Corollary 1.9 of [1] proves that \Omega is unique, in that there is no other number of bits X \neq \Omega such that X > n, for all n \in \mathbb{N} and X < \aleph_0. Therefore, \log(\Omega) does not exist. As a result, we learn nothing from taking the logarithm, since \Omega is the smallest infinite quantity. However, we can conceive of a countable collection of machines with \Omega bits of storage, and you can therefore easily show that \aleph_0 \cdot \Omega = \aleph_0.

Most interestingly, it must be the case that,

\aleph_0 \leq \aleph_0^{\Omega} \leq \aleph_1.

Therefore, because of the uniqueness of \Omega, if the continuum hypothesis is true, the above inequality is the unique solution. Note that the continuum hypothesis has been proven independent from the standard axioms. Further, note that this would arguably require assuming we can perform an operation \Omega times, which is not an intuitive assumption. You could argue that we already permit the products and powers of real numbers, which are plainly not cardinals, but we can ascribe physical meaning to such processes through approximation using finite decimal rational numbers, which are the ratios of cardinal numbers. In contrast, \Omega has no approximation.

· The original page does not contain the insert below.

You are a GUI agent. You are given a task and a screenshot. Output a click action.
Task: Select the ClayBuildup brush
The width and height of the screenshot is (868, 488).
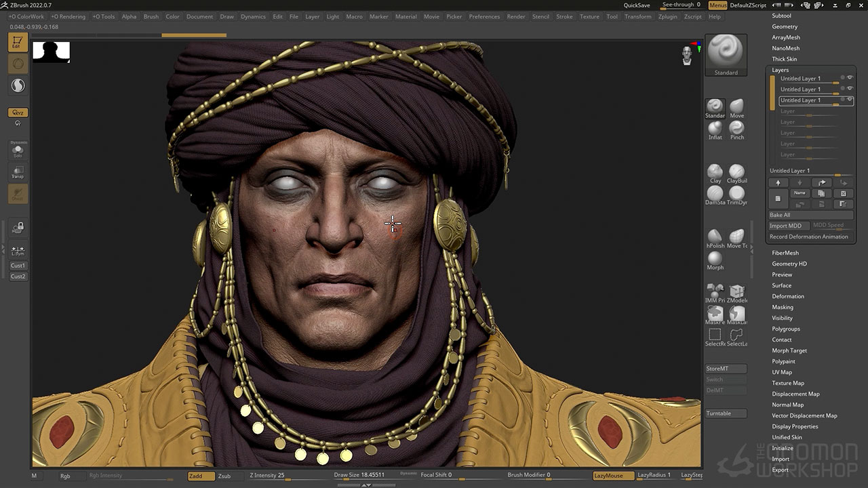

A few other thoughts, n\Omega = \Omega, for all n \in \mathbb{N}, and you can appreciate this by simply reading [1], even though it’s not proven in [1]. However, I realized tonight, it’s arguable that \Omega^2 is not defined. In contrast, 2\Omega is just the number of bits contained in two machines, and more generally, n\Omega is simply the number of bits contained in n machines. It’s not clear how to think about a collection of machines \Omega in number, precisely because there is no set that contains \Omega elements. Therefore, integer powers of \Omega are arguably undefined. However, as noted above, we can conceive of a countable collection of machines, and you can easily show that \aleph_0 \cdot \Omega = \aleph_0. I’m nearly certain I unpacked all this stuff in Sweden, in my notes, but I didn’t include it in [1], because I was working on completing Black Tree AutoML. That said, though I doubt anyone has done any work on this in the interim anyway, I discovered this stuff around 2018.